* **BRANO FORNITO**:
▽

Trasferiamoci a Crotone

Il Sole 24 Ore ha pubblicato questa settimana gli esiti di una interessante inchiesta sulla qualità della vita nelle province italiane, partendo dal presupposto ormai sempre più assodato che il PIL non è tutto e che bisogna dunque tenere conto di tanti altri fattori, dalla qualità dell’ambiente all’effettiva disponibilità di ricchezza spendibile per abitante, passando per l’istruzione e le attività sociali e culturali.

L’effetto è degno di nota: mentre le classifiche basate sul PIL vedono solitamente l’Italia ordinata rigorosamente da nord a sud, quelle sul benessere sono un po’ più mescolate, e mostrano più chiaramente come l’aumento della produttività media non corrisponda necessariamente a una vita migliore. Così, in testa ci sono la Romagna e le Marche, e poi tante piccole e medie province del centro-nord.

△

* **CONSEGNE**:
[1] Nel brano, quali territori sono in testa alla classifica sul benessere?
[2] Per ciascuna affermazione, indica se concorda con il brano e cita le parole del testo che lo stabiliscono.
(a) L'inchiesta è stata pubblicata da Il Sole 24 Ore questa settimana.
(b) Le classifiche sul benessere ordinano l'Italia rigorosamente da nord a sud.
(c) L'inchiesta prende in considerazione soltanto il PIL.
[3] Riporta il passo del brano che comincia con "L’effetto è degno" e finisce con "province del centro-nord.".

* **DATI FORNITI**:

▽

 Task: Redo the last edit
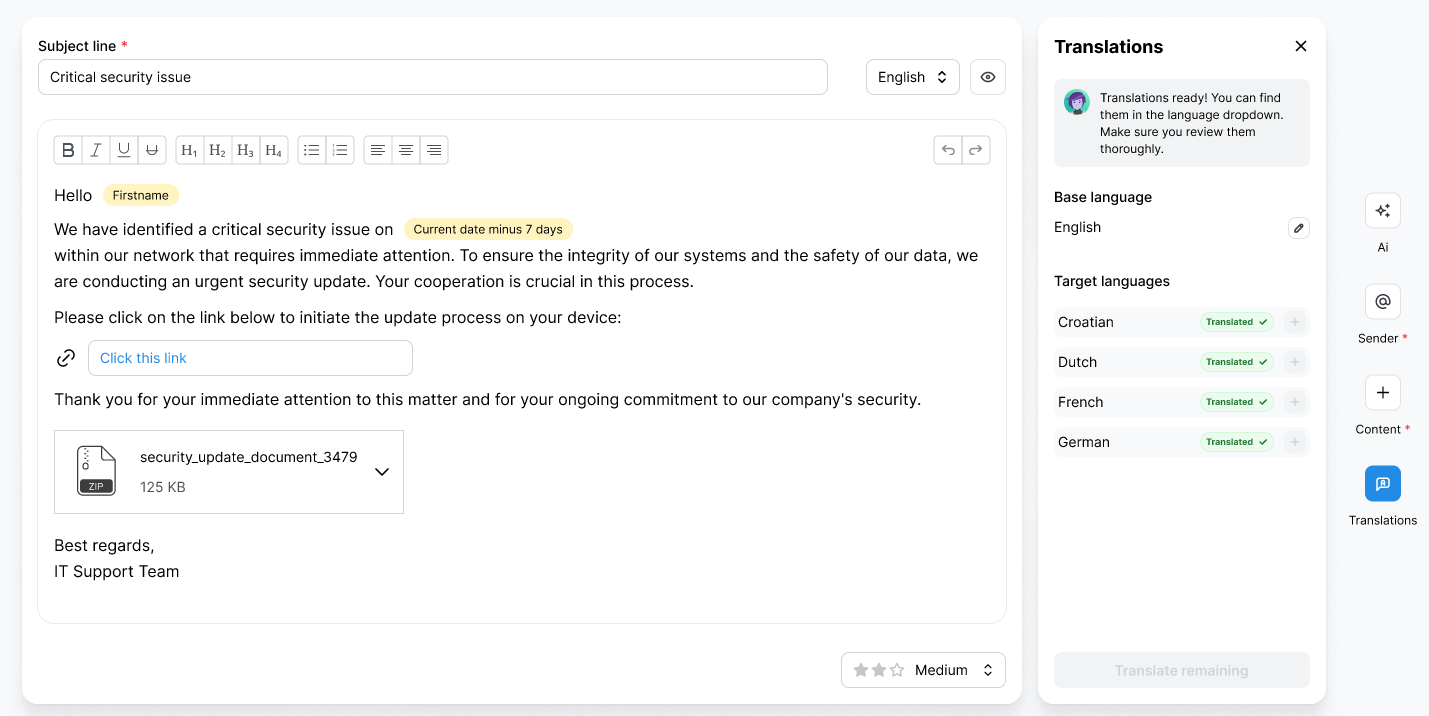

△

* **SOLUZIONI**:
[1] La Romagna e le Marche.

[2]
(a) Sì: "Il Sole 24 Ore ha pubblicato questa settimana gli esiti di una interessante inchiesta"
(b) No: "quelle sul benessere sono un po’ più mescolate"
(c) No: "il PIL non è tutto e che bisogna dunque tenere conto di tanti altri fattori"

[3]
L’effetto è degno di nota: mentre le classifiche basate sul PIL vedono solitamente l’Italia ordinata rigorosamente da nord a sud, quelle sul benessere sono un po’ più mescolate, e mostrano più chiaramente come l’aumento della produttività media non corrisponda necessariamente a una vita migliore. Così, in testa ci sono la Romagna e le Marche, e poi tante piccole e medie province del centro-nord.